Extracted data entries
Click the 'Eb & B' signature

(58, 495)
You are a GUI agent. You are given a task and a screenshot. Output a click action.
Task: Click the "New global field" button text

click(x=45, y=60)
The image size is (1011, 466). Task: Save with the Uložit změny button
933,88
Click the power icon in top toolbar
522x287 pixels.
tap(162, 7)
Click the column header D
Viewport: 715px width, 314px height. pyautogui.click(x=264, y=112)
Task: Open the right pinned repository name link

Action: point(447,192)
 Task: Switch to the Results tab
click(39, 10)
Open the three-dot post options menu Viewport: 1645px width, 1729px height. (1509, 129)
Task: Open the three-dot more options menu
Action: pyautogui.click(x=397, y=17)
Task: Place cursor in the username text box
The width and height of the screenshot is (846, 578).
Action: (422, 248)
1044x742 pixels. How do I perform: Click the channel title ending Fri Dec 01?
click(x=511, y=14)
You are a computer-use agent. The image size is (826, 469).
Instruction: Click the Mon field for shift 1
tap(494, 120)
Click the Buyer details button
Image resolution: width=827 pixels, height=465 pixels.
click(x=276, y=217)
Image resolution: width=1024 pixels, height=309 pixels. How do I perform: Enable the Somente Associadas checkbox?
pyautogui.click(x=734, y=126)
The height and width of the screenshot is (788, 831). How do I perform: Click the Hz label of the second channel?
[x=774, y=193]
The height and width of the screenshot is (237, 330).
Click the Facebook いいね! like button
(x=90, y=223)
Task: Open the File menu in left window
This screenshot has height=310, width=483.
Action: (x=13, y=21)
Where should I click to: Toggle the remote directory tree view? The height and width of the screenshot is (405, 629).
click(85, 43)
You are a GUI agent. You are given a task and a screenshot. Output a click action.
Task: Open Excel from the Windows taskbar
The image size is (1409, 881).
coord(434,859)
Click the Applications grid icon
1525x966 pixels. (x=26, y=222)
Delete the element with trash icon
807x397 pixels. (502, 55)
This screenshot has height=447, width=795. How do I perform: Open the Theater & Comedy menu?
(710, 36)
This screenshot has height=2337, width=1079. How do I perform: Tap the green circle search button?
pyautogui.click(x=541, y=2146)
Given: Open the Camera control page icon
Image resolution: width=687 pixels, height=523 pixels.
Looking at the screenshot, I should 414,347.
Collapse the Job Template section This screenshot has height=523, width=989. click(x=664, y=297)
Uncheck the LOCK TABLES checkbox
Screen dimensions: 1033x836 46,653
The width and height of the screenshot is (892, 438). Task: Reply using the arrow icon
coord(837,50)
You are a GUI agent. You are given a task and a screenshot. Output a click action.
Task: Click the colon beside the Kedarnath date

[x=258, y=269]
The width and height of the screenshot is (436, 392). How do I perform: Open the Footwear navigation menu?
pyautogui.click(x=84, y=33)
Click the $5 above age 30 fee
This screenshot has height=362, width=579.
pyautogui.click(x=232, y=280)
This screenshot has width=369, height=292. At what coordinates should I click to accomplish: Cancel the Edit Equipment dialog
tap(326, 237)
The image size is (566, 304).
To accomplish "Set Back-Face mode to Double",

#### Task
Retype every row above character for character, keeping each line unchanged.

#### Right answer
Click the 'Eb & B' signature

(58, 495)
You are a GUI agent. You are given a task and a screenshot. Output a click action.
Task: Click the "New global field" button text

click(x=45, y=60)
The image size is (1011, 466). Task: Save with the Uložit změny button
933,88
Click the power icon in top toolbar
522x287 pixels.
tap(162, 7)
Click the column header D
Viewport: 715px width, 314px height. pyautogui.click(x=264, y=112)
Task: Open the right pinned repository name link

Action: point(447,192)
 Task: Switch to the Results tab
click(39, 10)
Open the three-dot post options menu Viewport: 1645px width, 1729px height. (1509, 129)
Task: Open the three-dot more options menu
Action: pyautogui.click(x=397, y=17)
Task: Place cursor in the username text box
The width and height of the screenshot is (846, 578).
Action: (422, 248)
1044x742 pixels. How do I perform: Click the channel title ending Fri Dec 01?
click(x=511, y=14)
You are a computer-use agent. The image size is (826, 469).
Instruction: Click the Mon field for shift 1
tap(494, 120)
Click the Buyer details button
Image resolution: width=827 pixels, height=465 pixels.
click(x=276, y=217)
Image resolution: width=1024 pixels, height=309 pixels. How do I perform: Enable the Somente Associadas checkbox?
pyautogui.click(x=734, y=126)
The height and width of the screenshot is (788, 831). How do I perform: Click the Hz label of the second channel?
[x=774, y=193]
The height and width of the screenshot is (237, 330).
Click the Facebook いいね! like button
(x=90, y=223)
Task: Open the File menu in left window
This screenshot has height=310, width=483.
Action: (x=13, y=21)
Where should I click to: Toggle the remote directory tree view? The height and width of the screenshot is (405, 629).
click(85, 43)
You are a GUI agent. You are given a task and a screenshot. Output a click action.
Task: Open Excel from the Windows taskbar
The image size is (1409, 881).
coord(434,859)
Click the Applications grid icon
1525x966 pixels. (x=26, y=222)
Delete the element with trash icon
807x397 pixels. (502, 55)
This screenshot has height=447, width=795. How do I perform: Open the Theater & Comedy menu?
(710, 36)
This screenshot has height=2337, width=1079. How do I perform: Tap the green circle search button?
pyautogui.click(x=541, y=2146)
Given: Open the Camera control page icon
Image resolution: width=687 pixels, height=523 pixels.
Looking at the screenshot, I should 414,347.
Collapse the Job Template section This screenshot has height=523, width=989. click(x=664, y=297)
Uncheck the LOCK TABLES checkbox
Screen dimensions: 1033x836 46,653
The width and height of the screenshot is (892, 438). Task: Reply using the arrow icon
coord(837,50)
You are a GUI agent. You are given a task and a screenshot. Output a click action.
Task: Click the colon beside the Kedarnath date

[x=258, y=269]
The width and height of the screenshot is (436, 392). How do I perform: Open the Footwear navigation menu?
pyautogui.click(x=84, y=33)
Click the $5 above age 30 fee
This screenshot has height=362, width=579.
pyautogui.click(x=232, y=280)
This screenshot has width=369, height=292. At what coordinates should I click to accomplish: Cancel the Edit Equipment dialog
tap(326, 237)
The image size is (566, 304).
To accomplish "Set Back-Face mode to Double",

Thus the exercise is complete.